In Spanien wird an diesem Sonntag zum vierten Mal innerhalb von nur vier Jahren gewählt. In der politischen Auseinandersetzung tauchen die gleichen Methoden auf, die schon 2016 US-Präsident Donald Trump ins Amt beförderten. Nutznießer soll vor allem die konservative Partido Popular sein.

Großspurig hatte Alexander Nix vor drei Jahren behauptet, mit seiner Fima „Cambridge Analytica“ demokratische Wahlen maßgeblich beeinflussen zu können. „Wir sind begeistert, dass unser revolutionärer Ansatz der datengetriebenen Kommunikation einen derart grundlegenden Beitrag zum Sieg für Donald Trump leistet“, prahlte Nix Mitte September 2016 beim elitären Wirtschaftsforum „Concordia“ in New York.

Während seine skandalumwitterte Firma mittlerweile insolvent ist, bleiben die Gefahren, die von Algorithmen, Filterblasen und fake news in den sozialen Medien für die Demokratie ausgehen, eine politische Realität. „Cambridge Analytica“ war für ihre Methoden der Big-Data-Auswertung, psychologischen Verhaltensanalyse und entsprechende individualisierte Werbung in sozialen Netzwerken berüchtigt.

Mit einer deutlich groberen, destruktiven Methode feierten sie vor rund zehn Jahren im karibischen Trinidad und Tobago bereits einen ersten Erfolg. Die Kampagne „Do So!“ (Mach es) verfestigte das Nichtwählen als „Symbol des Widerstands gegen Politiker“. Im Vergleich zur vorherigen Wahl zog es 40 Prozent weniger Wähler unter 35 Jahren an die Urne. Dies betraf vornehmlich die afroamerikanische Gemeinde und trug zum Sieg der Partei UNC der indigenen Minderheit bei.

„Ich wähle nicht“ – eine gezielte Kampagne

Die gleiche Strategie von Cambridge Analytica und den russischen Geheimdiensten tauchte jetzt zugunsten der konservativen Partido Popular (PP) im spanischen Wahlkampf auf, wie die investigative Online-Zeitung „eldiario.es“ Ende Oktober enthüllte. Die Journalisten konnten mehrere Facebookseiten wie „Recuperar el PSOE“ (Die Sozialdemokraten zurück holen), „Con Rivera ¡No!“ (Nicht mit Rivera gegen die Partei „Ciudadanos“) oder „Contrapoder“ allesamt Javier Ager Solano zuschreiben. Dieser ist Aktivist der Jugendorganisation „Neue Generation“ der PP in Murcia und verantwortlich für die sozialen Medien. Der unabhängige Josep Lanuza zeichnet hingegen für die zentrale Kampagne „#Yo no voto“ (Ich wähle nicht) verantwortlich.

==*==

Aufgabe: Fasse im Text über den spanischen Wahlkampf den Absatz, der mit „Die gleiche Strategie von Cambridge Analytica“ beginnt, als knappe Stichpunktliste zusammen und behalte dabei seine wesentlichen Fakten bei.

==*==

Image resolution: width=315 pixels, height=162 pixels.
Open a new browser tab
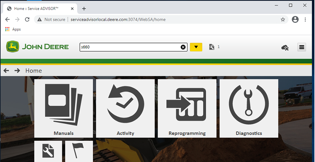pos(84,9)
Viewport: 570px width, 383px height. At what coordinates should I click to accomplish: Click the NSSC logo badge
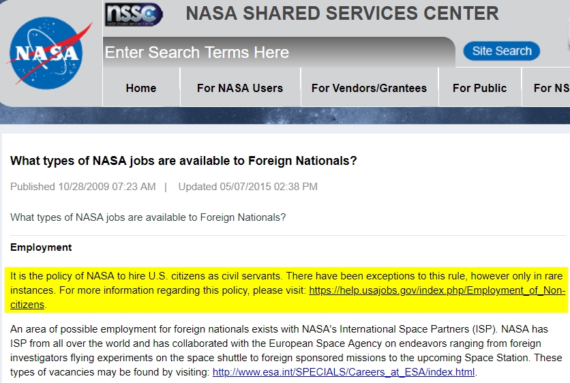point(134,14)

==*==

Ergebnis:
- Die Online-Zeitung „eldiario.es“ enthüllte Ende Oktober, dass die gleiche Strategie von Cambridge Analytica und den russischen Geheimdiensten im spanischen Wahlkampf zugunsten der konservativen Partido Popular (PP) auftauchte.
- Die Journalisten konnten mehrere Facebookseiten, darunter „Recuperar el PSOE“, „Con Rivera ¡No!“ und „Contrapoder“, Javier Ager Solano zuschreiben.
- Ager Solano ist Aktivist der PP-Jugendorganisation „Neue Generation“ in Murcia und verantwortlich für die sozialen Medien.
- Für die zentrale Kampagne „#Yo no voto“ (Ich wähle nicht) ist hingegen der unabhängige Josep Lanuza verantwortlich.